I have many Top 40 tunes from that spring swirling around my head that remind me of both track meets and learning some of the important aspects of golf; here’s one of them. Even though it wasn’t among their biggest hits (it’s at #32, its peak position), this has long been one of my favorite Earth, Wind, and Fire songs. That soaring ending is mighty mighty.

SotD: Cocteau Twins, “Carolyn’s Fingers”

One afternoon toward the end of 88 I was hanging out at Record Service in Campustown when the folks behind the counter slipped Blue Bell Knoll, the first US release from the Scottish trio Cocteau Twins, onto the turntable (perhaps into the CD player was more likely?). By the time “Carolyn’s Fingers,” the third track, came over the PA, I was ready to plunk down some hard-earned cash for the album. It was among the last pieces of new vinyl I purchased.

It’s a mighty fine record (the other really great song on it is “The Itchy Glowbo Blow“–it is much, much better than the title!), though darned if I can understand a single word Elizabeth Fraser is singing through the whole thing; it’s all about mood and texture. Over the next few years, I dug into some of both their previous and subsequent work. Much of it is very good, and many of the early highlights can be found on the 85 compilation The Pink Opaque. I also like their 90 CD Heaven or Las Vegas quite a bit. But it only seems to be on Knoll that Fraser chose to be quite so incomprehensible.
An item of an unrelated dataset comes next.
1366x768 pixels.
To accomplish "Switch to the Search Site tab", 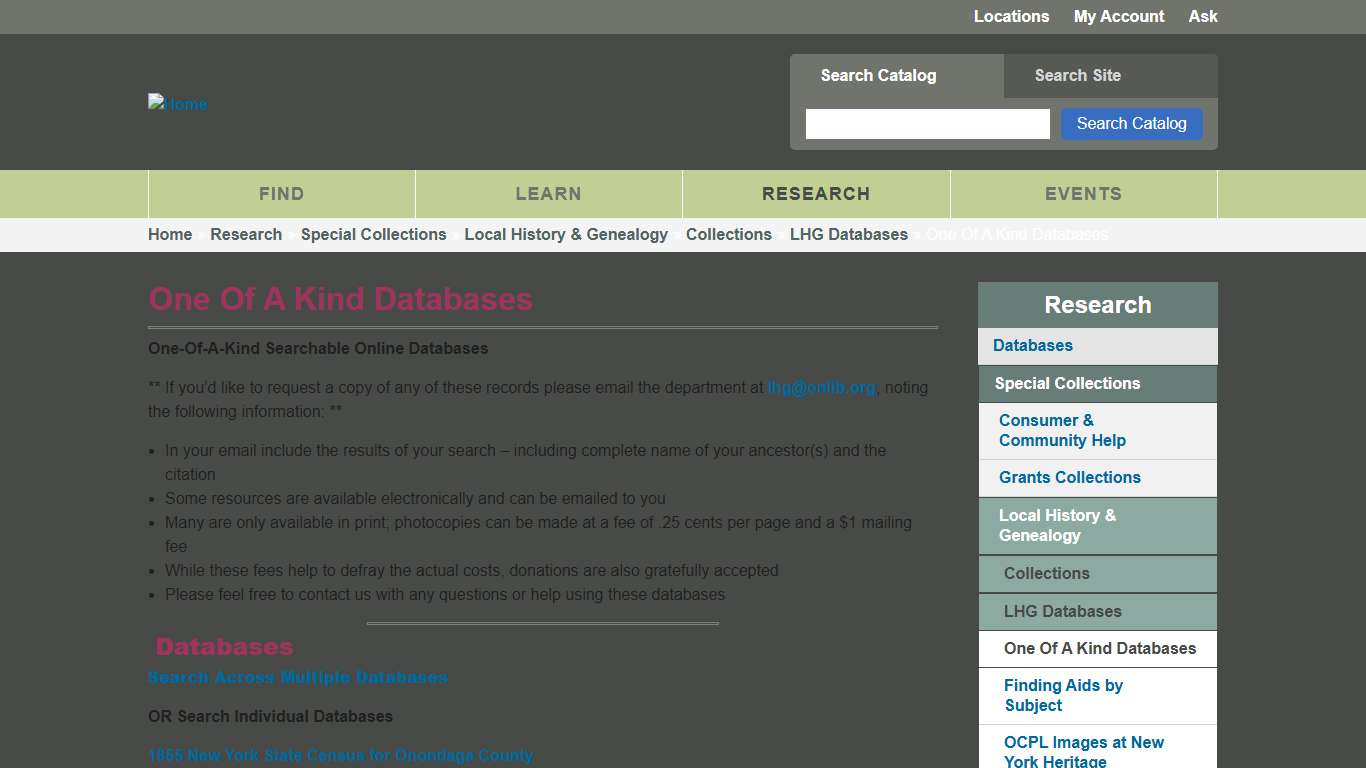I will tap(1077, 75).
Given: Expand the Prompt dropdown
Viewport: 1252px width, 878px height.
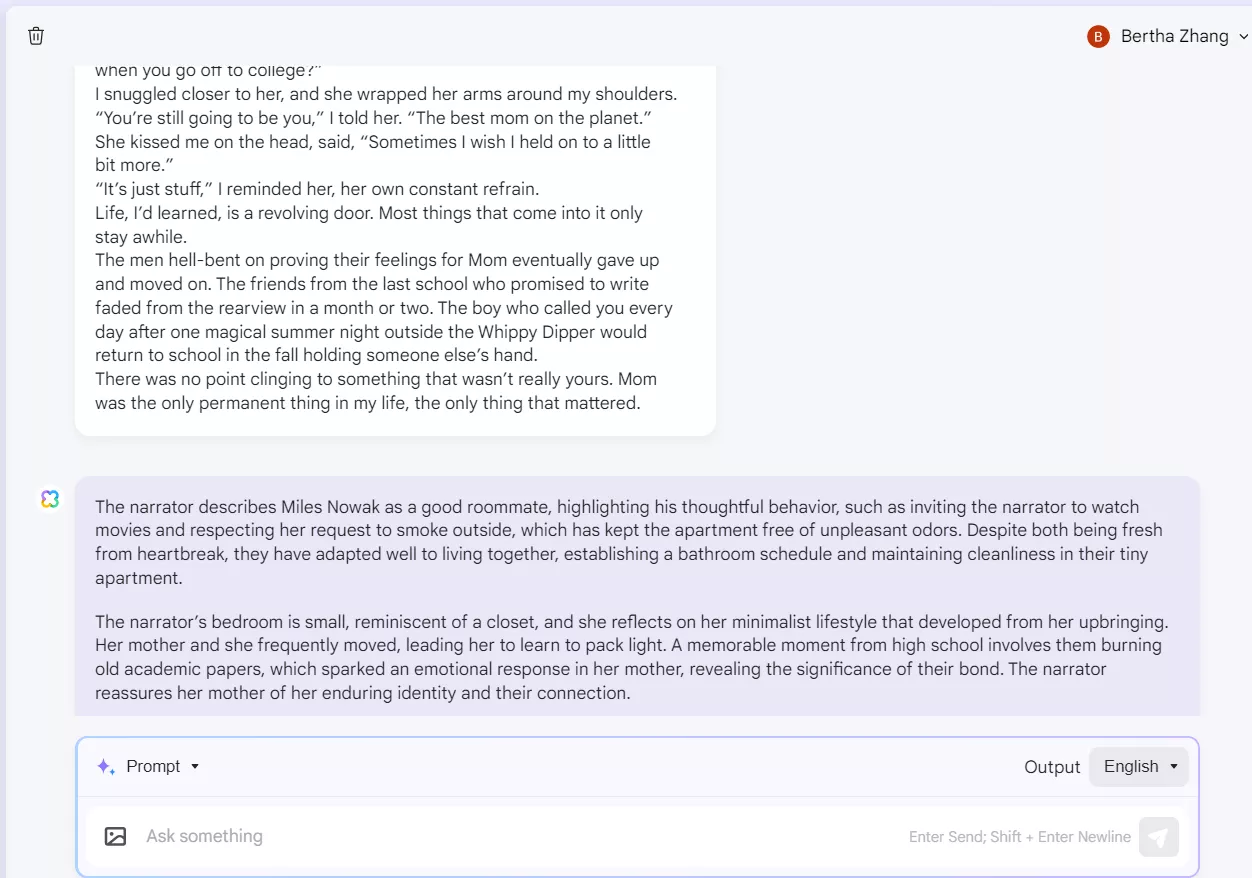Looking at the screenshot, I should click(x=197, y=766).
The Cocteaus’ guitarist, Robin Guthrie, had a hand in the early days of Lush, one of my favorite 90s bands. They’ll get their turn being featured here one of these days.

Soon after I moved back to Lexington in 92, I spent a number of Friday nights hanging out with college friends at one of their homes. A CD that got played at those gatherings more than occasionally was MTV: Best of 120 Minutes, Vol. 1.  When “Carolyn’s Fingers” came on, James and Amy were certain to do their best (?) to mimic Fraser’s fluttering high notes (they were also known to give a shot at imitating the bagpipes on “Under the Milky Way”).

American Top 40 PastBlast Redux, 1/24/76: Harold Melvin and the Blue Notes, “Wake Up Everybody”

Before I started this blog, I posted about songs from old AT40s on Facebook, January-July 2017. I’ll be moving them here over time. This entry has been edited somewhat from the original.

Harold Melvin and the Blue Notes had a few Top 40 hits between 72 and 76, probably most notably “If You Don’t Know Me By Now.”  Teddy Pendergrass, their vocalist, split about the time of the release of this single. He had a successful solo soul career that was disrupted (though not ended) when he became a paraplegic in an automobile accident in 1982.

This was #22, on its way to #12.  Its message still seems salient today.